[Data extracted from a collection]
----------

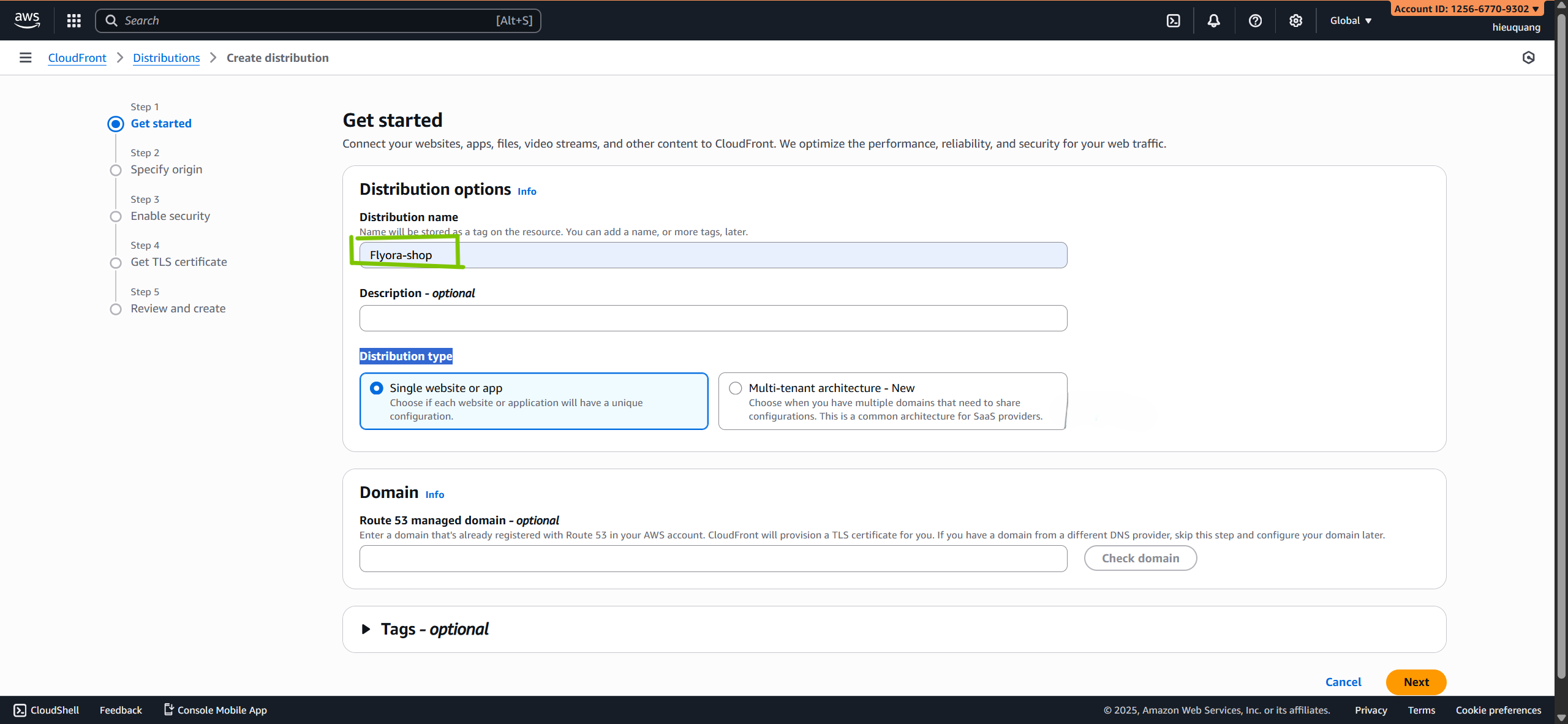Launch CloudShell from the top bar icon
The image size is (1568, 724).
(1173, 21)
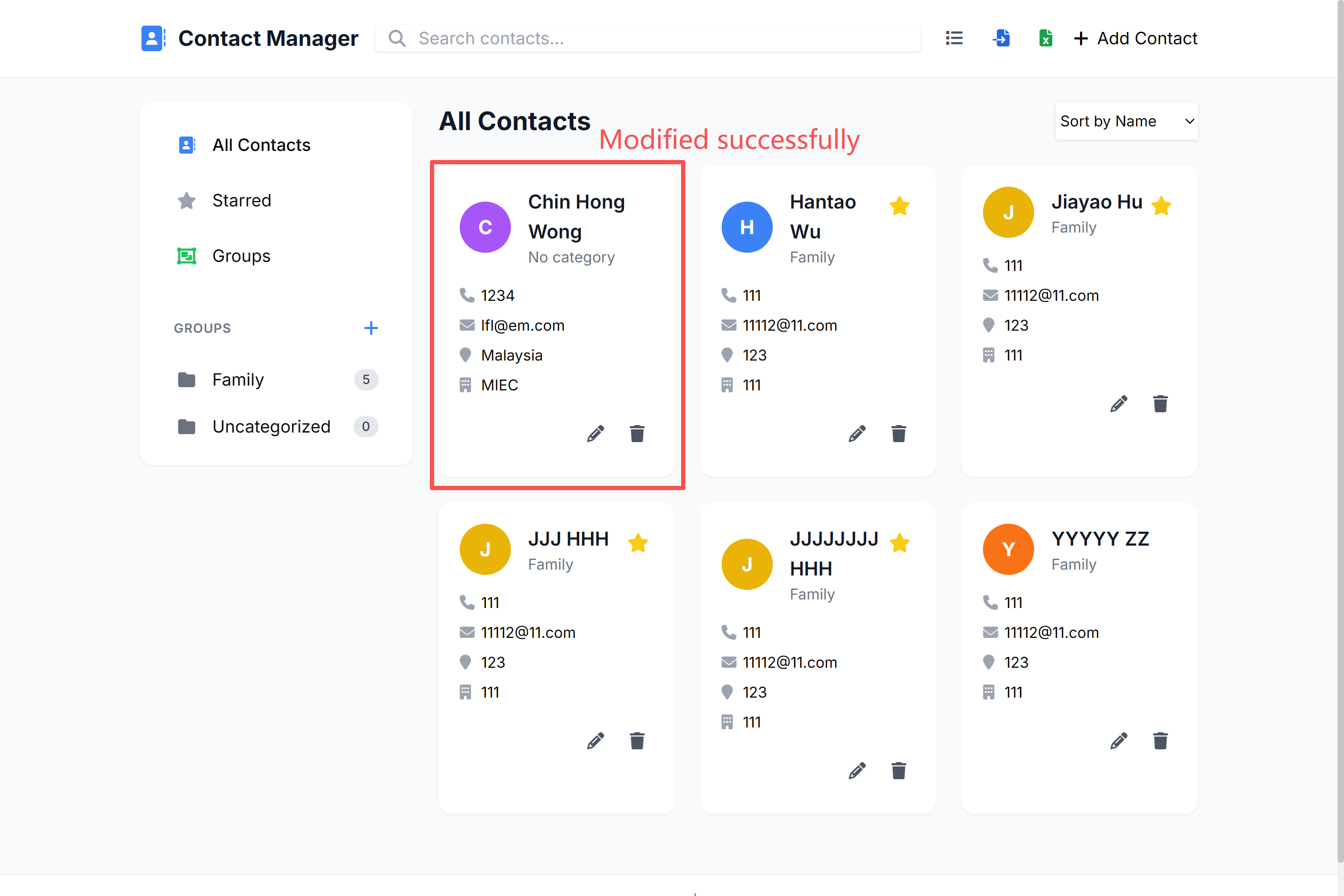Open the Groups sidebar section

(x=241, y=256)
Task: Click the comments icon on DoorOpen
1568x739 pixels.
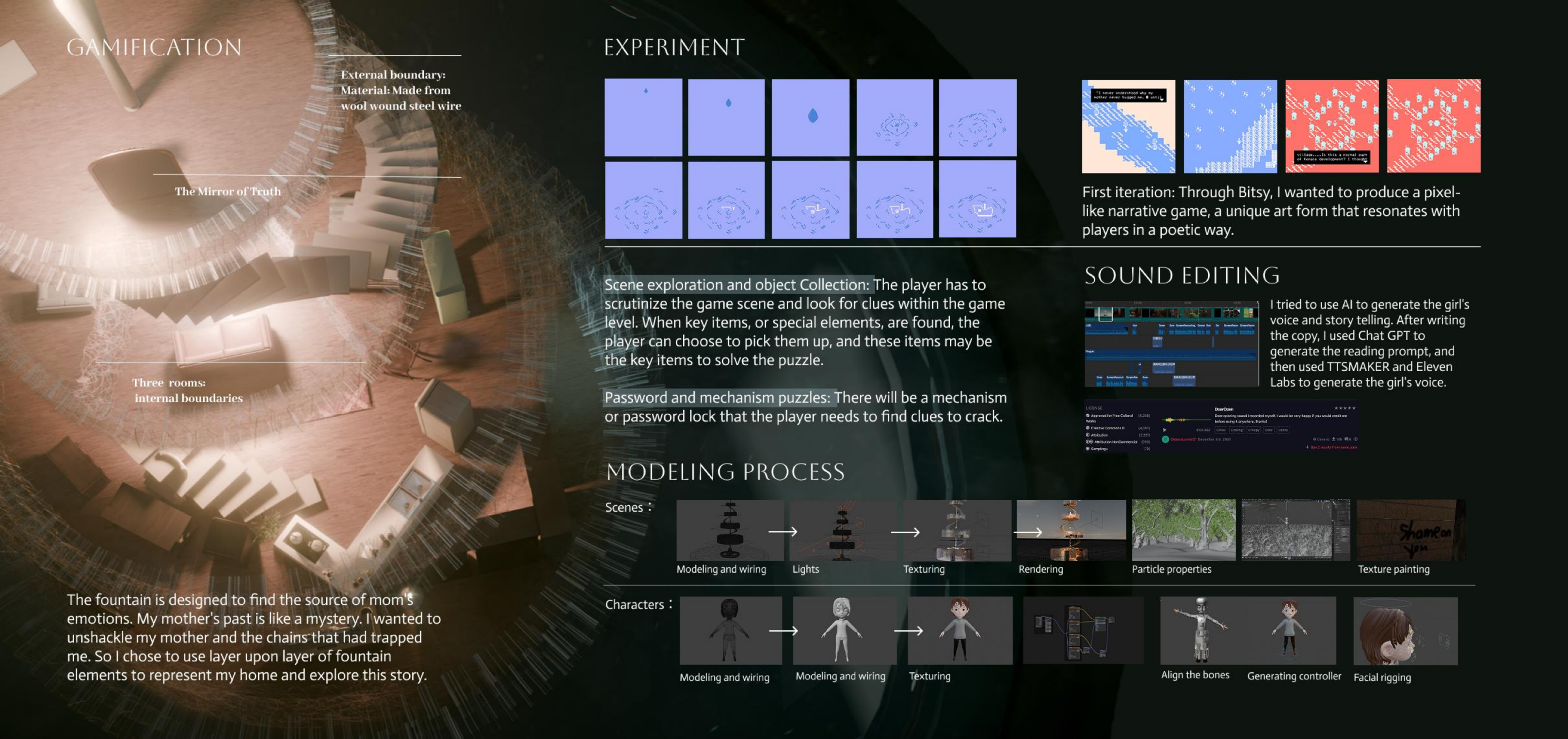Action: pyautogui.click(x=1347, y=439)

----------

Directions ▸ Give again, word for word, the line that contains "Task: Click the comments icon on DoorOpen" and every line after it through the end of the entries; omit the pictures.

Task answer ▸
Task: Click the comments icon on DoorOpen
1568x739 pixels.
Action: pyautogui.click(x=1347, y=439)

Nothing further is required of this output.